Il conte anche questa volta si è scusato, dicendomi che aveva mangiato
fuori casa, ma come la sera prima si è seduto e, mentre cenavo, abbiamo
chiacchierato. Finito di mangiare, sempre come la sera prima ho acceso un
sigaro e il conte si è trattenuto con me parlando del più e del meno,
ponendomi
domande su ogni argomento pensabile, e questo per ore e ore. Avevo
l'impressione che fosse ormai molto tardi, ma non ho detto nulla, sentendomi
in
dovere di assecondare in ogni modo i desideri dei mio anfitrione. Né avevo
sonno, perché la lunga dormita del giorno prima mi aveva ritemprato; e
d'altro
canto, non riuscivo a reprimere la sensazione di quel brivido che giunge
all'approssimarsi dell'alba e che, in certo qual modo, è paragonabile al
cambiamento di marea. Dicono che coloro i quali sono in punto di morte, per
lo
più rendano l'anima nel momenti di transizione, all'alba e al mutare della
marea;
e chiunque abbia sperimentato, quando sia stanco, e come incollato al suo
posto, quella trasformazione che ha luogo nell'atmosfera non faticherà a
credermi. D'un tratto abbiamo sentito il canto di un gallo giungere a noi, con
innaturale acutezza, nella mattutina aria limpida, e il Conte Dracula,
balzando
in piedi, ha esclamato:
"E che, è tornato il mattino! Come sono indiscreto a farvi restare alzato così
a lungo. Dovreste rendere meno interessante la vostra conversazione sul mio
nuovo e già amato paese, l'Inghilterra, per modo che io non abbia a
dimenticarmi di come vola il tempo" e, con un breve inchino, se ne è andato
in
fretta.
Io sono tornato in camera mia e ho scostato le tende, ma c'era ben poco da
vedere: la finestra dava sul cortile, e null'altro vedevo, se non il grigio di un
cielo che andava rapidamente dorandosi. Ho chiuso allora le cortine e ho
scritto
queste annotazioni.
8 maggio. Accingendomi a scrivere questo diario, temevo che riuscisse
troppo prolisso; ora però sono lieto di essermi soffermato fin dall'inizio sui
particolari, perché v'è qualcosa di così strano, in questo luogo e in quanto vi si
trova, che non posso non sentirmi a disagio. Vorrei essere via di qui, al sicuro,
vorrei non esserci mai venuto. Può darsi che io risenta di quest'insolita vita
notturna; ma fosse tutto qui! Se avessi qualcuno con cui parlare, mi
riuscirebbe
tollerabile, ma non c'è nessuno. Non ho che il Conte con cui conversare, e...
be',
temo di essere l'unica creatura vivente in questa casa. Mi sia permesso di
essere
prosaico quanto i fatti stessi: mi aiuterà a sopportarli, né l'immaginazione
prenderà il sopravvento su di me. Se così accadesse, sarei perduto. Voglio dire
subito qual è la mia situazione - o quale mi sembra che sia.

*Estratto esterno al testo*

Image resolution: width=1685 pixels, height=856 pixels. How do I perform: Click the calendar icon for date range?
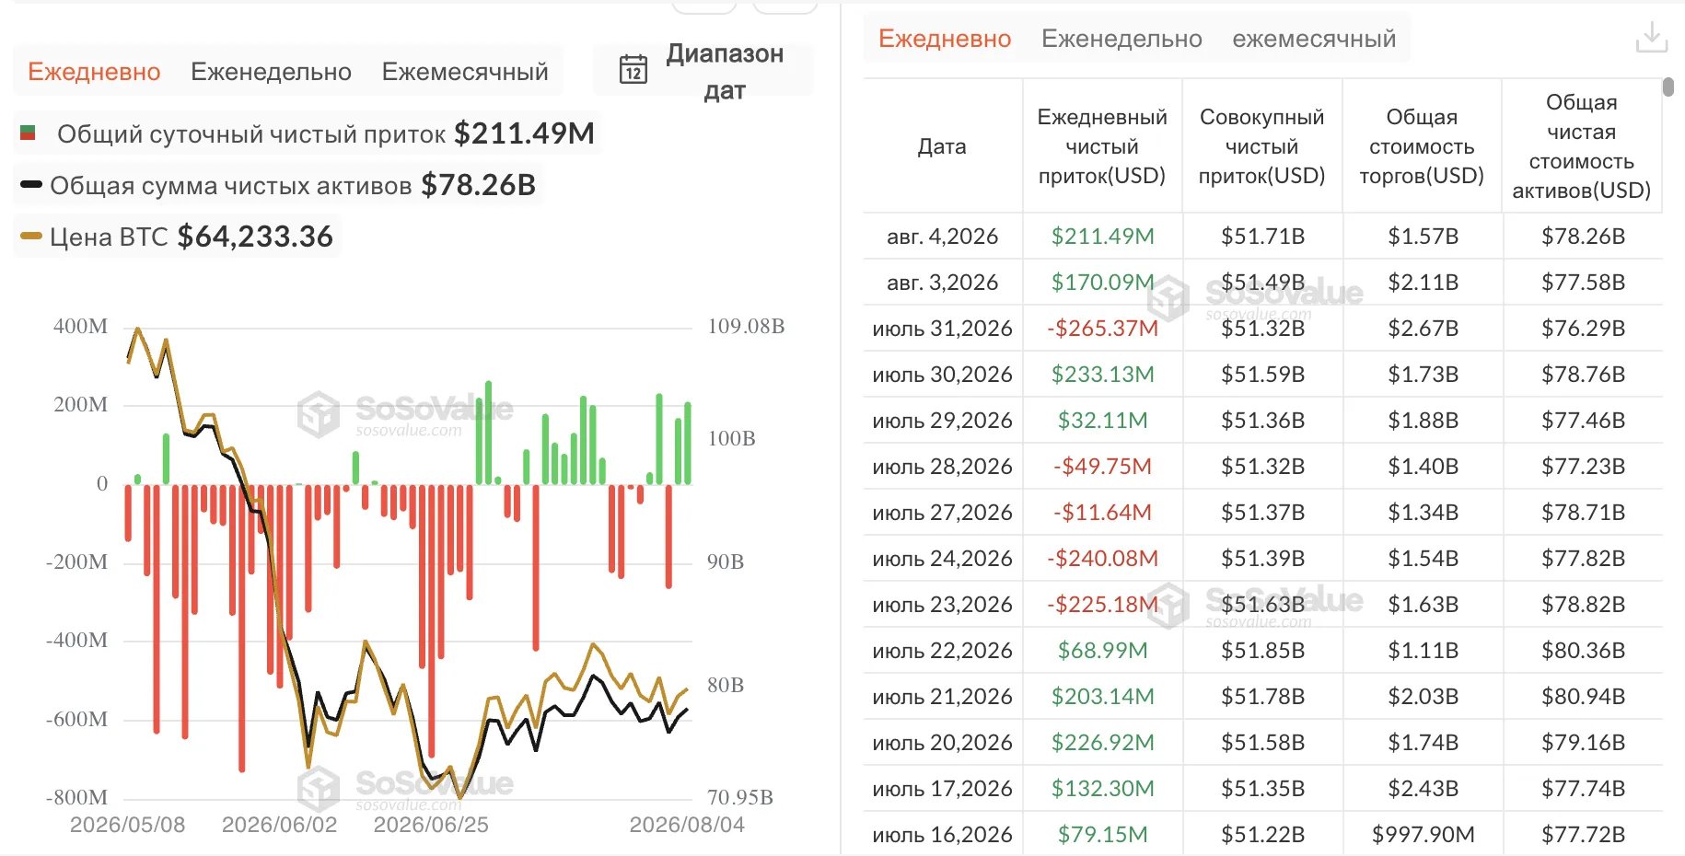(x=633, y=70)
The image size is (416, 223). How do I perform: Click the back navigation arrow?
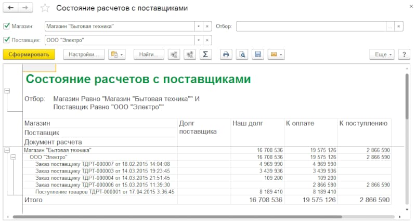tap(10, 8)
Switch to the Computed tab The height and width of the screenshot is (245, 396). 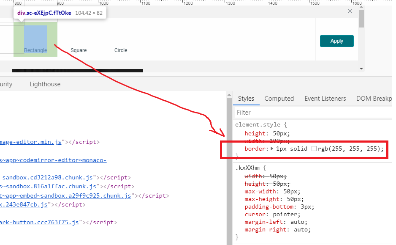279,98
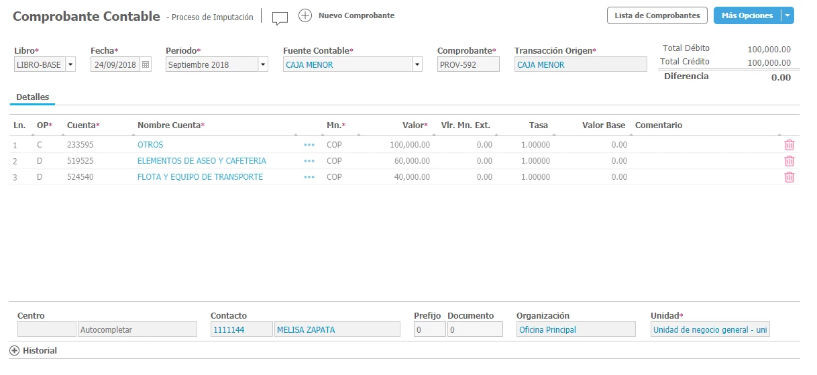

Coricatomi, ho dormito solo poche ore e, con la sensazione di non poter
dormire dell'altro, mi sono alzato. Avevo appeso lo specchietto alla finestra e
ho cominciato a radermi. E d'un tratto, mi sono sentito una mano sulla spalla
e
ho udito la voce del Conte che mi diceva: "Buongiorno". Ho sussultato,
stupito
com'ero di non averlo visto, dal momento che lo specchio rifletteva l'intera
stanza alle mie spalle. Nel sobbalzo, m'ero fatto un piccolo taglio ma non l'ho
notato subito. Dopo aver riposto al saluto del Conte, ho girato lo specchio per
rendermi conto di come non lo avessi notato. Ma questa volta, impossibile
l'errore: mi stava vicino, lo vedevo da sopra la spalla, ma nello specchio egli
non si rifletteva! Scorgevo l'intera stanza dietro di me, ma in essa non v'era
traccia di creatura umana, a parte me. Era sorprendente e, aggiungendosi a
tante
altre stranezze, non faceva che accrescere quella vaga sensazione di disagio
che
avevo sempre provato in presenza del Conte; e proprio in quella mi sono
accorto che dalla ferita era uscita qualche goccia di sangue, e che questo mi
colava sul mento. Ho deposto il rasoio, volgendomi a mezzo alla ricerca di un
cerotto. Come il Conte ha scorto il mio volto, eccone gli occhi accendersi di
una sorta di demoniaco furore, eccolo fare un gesto, come per afferrarmi alla
gola. Mi sono ritratto, e la sua mano ha sfiorato il rosario cui è appeso il
crocifisso. Un subitaneo mutamento si è verificato in lui: il furore è
scomparso
con tanta rapidità, da farmi dubitare che ci fosse stato.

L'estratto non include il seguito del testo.